Given all the interest in the new Adobe Kuler, you might enjoy this talk from Stéphane Baril, an Adobe systems engineer and a graphic novel colorist. In this talk he covers:
- How to understand and effectively use a color wheel in your design process
- How to use Live Color and Recolor Artwork in Illustrator, both for color exploration and graphic production
- Tips and techniques for using color in Adobe Photoshop and InDesign
Update/related: See CreativePro’s 10 Essential Tips for Kuler.
Since I work in the print vertical, I find Kuler lacking – no color management, so you can’t really simulate CMYK tints very well.
I may be missing some setting, and I may be ignorant ( many folks have pointed that out to me ! ) – but as far as I know, this is ( or was ) a flash based tool – and therefore there is no color management option. In our customers print centric universe, they want to simulate how a color might print.

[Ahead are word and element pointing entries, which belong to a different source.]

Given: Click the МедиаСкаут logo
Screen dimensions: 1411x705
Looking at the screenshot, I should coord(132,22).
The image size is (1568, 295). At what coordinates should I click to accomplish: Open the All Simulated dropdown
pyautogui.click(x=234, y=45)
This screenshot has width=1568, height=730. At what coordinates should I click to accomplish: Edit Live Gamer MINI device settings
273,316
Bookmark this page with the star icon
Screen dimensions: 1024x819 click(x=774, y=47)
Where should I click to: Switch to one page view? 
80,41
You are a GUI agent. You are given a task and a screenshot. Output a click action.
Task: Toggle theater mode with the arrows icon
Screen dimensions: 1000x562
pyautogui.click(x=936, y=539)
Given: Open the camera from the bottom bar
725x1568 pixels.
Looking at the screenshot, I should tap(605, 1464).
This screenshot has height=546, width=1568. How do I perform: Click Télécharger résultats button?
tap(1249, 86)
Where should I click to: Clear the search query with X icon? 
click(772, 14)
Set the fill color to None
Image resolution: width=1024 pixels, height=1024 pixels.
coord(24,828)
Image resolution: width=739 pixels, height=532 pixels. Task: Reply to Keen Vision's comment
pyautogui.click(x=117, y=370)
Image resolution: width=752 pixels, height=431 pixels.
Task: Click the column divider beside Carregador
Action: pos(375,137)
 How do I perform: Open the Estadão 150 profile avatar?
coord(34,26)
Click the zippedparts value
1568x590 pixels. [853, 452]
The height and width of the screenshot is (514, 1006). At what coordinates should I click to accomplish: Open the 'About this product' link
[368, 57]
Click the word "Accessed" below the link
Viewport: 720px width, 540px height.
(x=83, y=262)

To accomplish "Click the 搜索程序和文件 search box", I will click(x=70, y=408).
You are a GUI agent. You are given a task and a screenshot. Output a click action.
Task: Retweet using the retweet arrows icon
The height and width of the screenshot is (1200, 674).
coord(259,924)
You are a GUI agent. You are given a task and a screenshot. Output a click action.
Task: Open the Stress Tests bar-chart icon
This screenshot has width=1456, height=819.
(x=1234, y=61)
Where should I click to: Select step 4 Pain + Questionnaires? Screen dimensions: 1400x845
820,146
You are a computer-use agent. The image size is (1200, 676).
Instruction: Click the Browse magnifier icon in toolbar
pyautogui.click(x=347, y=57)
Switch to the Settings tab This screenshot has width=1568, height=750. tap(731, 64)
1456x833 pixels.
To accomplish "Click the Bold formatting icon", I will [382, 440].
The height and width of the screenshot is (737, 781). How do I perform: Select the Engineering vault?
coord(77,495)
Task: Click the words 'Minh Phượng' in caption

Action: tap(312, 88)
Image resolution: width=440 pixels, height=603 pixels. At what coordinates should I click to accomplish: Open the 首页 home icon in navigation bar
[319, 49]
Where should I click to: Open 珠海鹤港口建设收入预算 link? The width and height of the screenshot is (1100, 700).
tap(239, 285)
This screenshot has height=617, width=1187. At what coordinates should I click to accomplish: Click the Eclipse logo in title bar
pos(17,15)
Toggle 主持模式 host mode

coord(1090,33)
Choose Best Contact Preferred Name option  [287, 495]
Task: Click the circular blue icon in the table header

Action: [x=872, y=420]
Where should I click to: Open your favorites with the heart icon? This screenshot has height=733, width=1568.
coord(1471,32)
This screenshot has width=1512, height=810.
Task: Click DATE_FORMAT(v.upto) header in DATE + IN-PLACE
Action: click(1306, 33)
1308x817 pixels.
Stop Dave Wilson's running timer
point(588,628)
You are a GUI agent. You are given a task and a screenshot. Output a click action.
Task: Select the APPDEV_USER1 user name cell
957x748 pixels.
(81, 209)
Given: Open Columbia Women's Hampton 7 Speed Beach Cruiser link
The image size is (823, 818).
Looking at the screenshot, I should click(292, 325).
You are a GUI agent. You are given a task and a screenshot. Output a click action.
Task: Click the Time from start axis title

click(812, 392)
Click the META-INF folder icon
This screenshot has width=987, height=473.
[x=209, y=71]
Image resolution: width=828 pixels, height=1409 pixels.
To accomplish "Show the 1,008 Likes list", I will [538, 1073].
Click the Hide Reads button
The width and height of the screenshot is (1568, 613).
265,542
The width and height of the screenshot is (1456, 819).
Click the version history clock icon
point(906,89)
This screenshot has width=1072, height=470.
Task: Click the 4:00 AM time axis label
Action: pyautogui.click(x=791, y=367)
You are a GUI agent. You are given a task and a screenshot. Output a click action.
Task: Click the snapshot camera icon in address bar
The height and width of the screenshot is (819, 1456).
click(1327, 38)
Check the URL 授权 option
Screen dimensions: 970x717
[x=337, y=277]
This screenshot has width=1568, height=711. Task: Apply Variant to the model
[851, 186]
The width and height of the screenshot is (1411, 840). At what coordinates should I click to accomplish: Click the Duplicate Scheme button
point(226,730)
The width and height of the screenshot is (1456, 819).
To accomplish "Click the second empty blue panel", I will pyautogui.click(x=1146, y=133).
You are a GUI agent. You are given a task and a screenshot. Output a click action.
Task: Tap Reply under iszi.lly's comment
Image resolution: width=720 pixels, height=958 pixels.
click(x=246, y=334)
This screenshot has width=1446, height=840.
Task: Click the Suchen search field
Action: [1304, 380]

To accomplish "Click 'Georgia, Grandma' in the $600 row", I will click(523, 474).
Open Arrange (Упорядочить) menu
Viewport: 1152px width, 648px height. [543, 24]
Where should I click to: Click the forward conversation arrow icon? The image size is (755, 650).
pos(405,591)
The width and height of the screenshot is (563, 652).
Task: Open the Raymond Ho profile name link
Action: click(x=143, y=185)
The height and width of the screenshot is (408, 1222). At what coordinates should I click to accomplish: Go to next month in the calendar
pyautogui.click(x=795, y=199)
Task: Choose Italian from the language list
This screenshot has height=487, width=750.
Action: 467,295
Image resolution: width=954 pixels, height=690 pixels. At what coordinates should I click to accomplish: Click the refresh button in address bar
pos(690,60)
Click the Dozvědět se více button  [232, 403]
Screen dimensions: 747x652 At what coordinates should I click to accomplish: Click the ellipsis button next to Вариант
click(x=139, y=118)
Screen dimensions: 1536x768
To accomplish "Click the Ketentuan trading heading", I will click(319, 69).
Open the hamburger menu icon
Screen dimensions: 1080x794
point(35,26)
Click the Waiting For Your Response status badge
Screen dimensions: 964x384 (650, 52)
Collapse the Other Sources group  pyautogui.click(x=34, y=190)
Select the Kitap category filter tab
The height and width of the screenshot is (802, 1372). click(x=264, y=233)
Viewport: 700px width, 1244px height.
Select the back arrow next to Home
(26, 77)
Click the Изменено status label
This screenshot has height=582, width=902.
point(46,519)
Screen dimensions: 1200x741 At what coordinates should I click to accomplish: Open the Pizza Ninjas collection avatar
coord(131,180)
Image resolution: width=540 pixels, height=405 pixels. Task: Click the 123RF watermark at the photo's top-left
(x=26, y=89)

In CMYK tints – a tint of 50 cyan, 38 magenta and 38 yellow should look very close color wise to a tint of 50 black.
Kuler does not do that. ( Link below will bring you to a screen capture showing this problem )
http://flic.kr/p/eCUxxG
I think color management isn’t a priority, as support across browsers is somewhat mixed. And as far as i recall, it’s limited to images anyway.
One might get away with a generated image in the target color space, but then again your browser might just butcher it totally.
Nice read regarding this very topic:
http://regex.info/blog/photo-tech/color-spaces-page1
Page two also contains a series of test images, so you can test your own browsers.
Hm, ok maybe that link is just a little too old now 😀 Seems to work nicely in current Chrome, Firefox and IE.
There’s no HSL in Kuler (I did see cmyk in the web version of the app).
Kuler does have HSB, but I use HSL for web work (plus lots of Sass mixins for css).
Is there a way to remove swatches? Sometimes I just want a three color set.
Agree, such functionality would be nice to have (and perhaps not too expensive/difficult to develop).